El lugar, en sí, no podría resultar más estratégico, militarmente hablando, como demuestran las hermosas fotografías que tuve ocasión de sacar, así como las vistas increíbles que pudimos disfrutar; incluso hubo momentos en los que el aire resultaba deliciosamente gratificante cuando nos asomábamos con precaución a alguno de los huecos de sus derruídos almenares.

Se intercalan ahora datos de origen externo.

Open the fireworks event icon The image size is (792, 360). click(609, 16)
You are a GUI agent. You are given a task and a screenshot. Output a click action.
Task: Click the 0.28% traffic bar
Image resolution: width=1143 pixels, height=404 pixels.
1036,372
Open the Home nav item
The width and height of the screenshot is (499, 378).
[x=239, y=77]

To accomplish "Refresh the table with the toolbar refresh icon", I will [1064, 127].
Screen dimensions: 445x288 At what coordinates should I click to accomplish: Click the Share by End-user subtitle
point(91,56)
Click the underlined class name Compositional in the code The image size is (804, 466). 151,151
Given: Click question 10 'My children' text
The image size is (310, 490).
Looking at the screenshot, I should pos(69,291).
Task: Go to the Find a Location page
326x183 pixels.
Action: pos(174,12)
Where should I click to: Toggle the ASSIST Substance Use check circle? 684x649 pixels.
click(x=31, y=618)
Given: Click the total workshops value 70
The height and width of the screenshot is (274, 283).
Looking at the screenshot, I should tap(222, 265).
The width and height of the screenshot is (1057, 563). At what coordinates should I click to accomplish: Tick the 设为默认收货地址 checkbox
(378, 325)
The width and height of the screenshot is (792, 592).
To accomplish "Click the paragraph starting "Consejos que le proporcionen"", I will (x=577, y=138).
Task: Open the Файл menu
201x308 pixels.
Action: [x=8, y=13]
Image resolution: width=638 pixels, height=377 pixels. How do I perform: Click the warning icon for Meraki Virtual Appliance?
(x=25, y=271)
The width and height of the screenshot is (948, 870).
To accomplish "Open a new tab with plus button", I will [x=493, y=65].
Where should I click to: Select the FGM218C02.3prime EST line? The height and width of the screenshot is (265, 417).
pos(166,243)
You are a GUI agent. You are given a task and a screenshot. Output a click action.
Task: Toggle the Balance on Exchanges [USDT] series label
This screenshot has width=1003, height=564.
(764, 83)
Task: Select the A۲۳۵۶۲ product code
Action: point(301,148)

En efecto, elevándose sobre el valle donde se asienta el pinturesco pueblecito de Ucero -las riberas de cuyas tierras son generosamente regadas por el río que lleva su mismo nombre- y dominando, cuál un águila al acecho, la entrada al majestuoso Cañón del Río Lobos, las ruinas del castillo templario reposan, melancólicas, enfrentando su destino con una dignidad sobre la que el tiempo y el olvido van haciendo incluso más daño que aquellas horas de sarracenos que no pudieron conquistarlo.
Aunque malherida en su estructura, y corriendo el riesgo de que cualquier día sus centenarias piedras abonen -como las de sus dobles murallas- el terreno yermo circundante, así como la propiedad de algún paisano -bien es cierto que los habitantes del pueblo aprovecharon muchas de sus piedras en beneficio propio, ante la pasividad de las autoridades- la torre del homenaje aún conserva cierto orgullo, exhibiendo parte de esa ornamentación que en tiempos -no me costaría mucho imaginarlo- le diera un aspecto imponente, cuando no feroz.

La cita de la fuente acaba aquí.